** start Input **
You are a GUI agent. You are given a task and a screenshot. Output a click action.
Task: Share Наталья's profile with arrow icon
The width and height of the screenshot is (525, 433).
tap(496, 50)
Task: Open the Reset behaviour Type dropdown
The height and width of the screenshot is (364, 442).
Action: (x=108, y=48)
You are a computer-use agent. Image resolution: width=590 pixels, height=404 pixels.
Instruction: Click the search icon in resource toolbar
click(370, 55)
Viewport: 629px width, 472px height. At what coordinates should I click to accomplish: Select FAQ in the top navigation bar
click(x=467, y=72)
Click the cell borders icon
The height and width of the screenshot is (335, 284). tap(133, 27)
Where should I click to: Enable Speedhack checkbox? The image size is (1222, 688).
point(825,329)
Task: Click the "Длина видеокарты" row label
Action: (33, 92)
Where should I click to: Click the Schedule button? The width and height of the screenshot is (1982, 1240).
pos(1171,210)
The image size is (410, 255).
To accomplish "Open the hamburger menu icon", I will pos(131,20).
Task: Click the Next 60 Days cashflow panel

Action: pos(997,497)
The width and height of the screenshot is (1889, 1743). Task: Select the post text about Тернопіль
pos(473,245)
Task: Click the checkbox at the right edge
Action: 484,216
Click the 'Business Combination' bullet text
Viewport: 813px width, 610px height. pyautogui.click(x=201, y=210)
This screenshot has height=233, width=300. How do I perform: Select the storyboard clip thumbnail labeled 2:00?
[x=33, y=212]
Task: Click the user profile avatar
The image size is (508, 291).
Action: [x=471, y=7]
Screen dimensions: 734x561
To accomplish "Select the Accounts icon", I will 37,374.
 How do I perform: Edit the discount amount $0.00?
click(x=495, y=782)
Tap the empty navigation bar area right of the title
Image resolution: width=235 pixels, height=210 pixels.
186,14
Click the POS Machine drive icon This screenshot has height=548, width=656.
** end Input **
#### Task prompt:
Express the records from the start through the line containing "click(370, 55)", inclusive, as a two-column CSV with the columns input and output. Give one row per record, with its text under input and its answer under output, each in a single quoted field with line breaks replaced by spaces.

#### Exercise response:
input,output
"You are a GUI agent. You are given a task and a screenshot. Output a click action. Task: Share Наталья's profile with arrow icon The width and height of the screenshot is (525, 433).","tap(496, 50)"
"Task: Open the Reset behaviour Type dropdown The height and width of the screenshot is (364, 442).","Action: (x=108, y=48)"
"You are a computer-use agent. Image resolution: width=590 pixels, height=404 pixels. Instruction: Click the search icon in resource toolbar","click(370, 55)"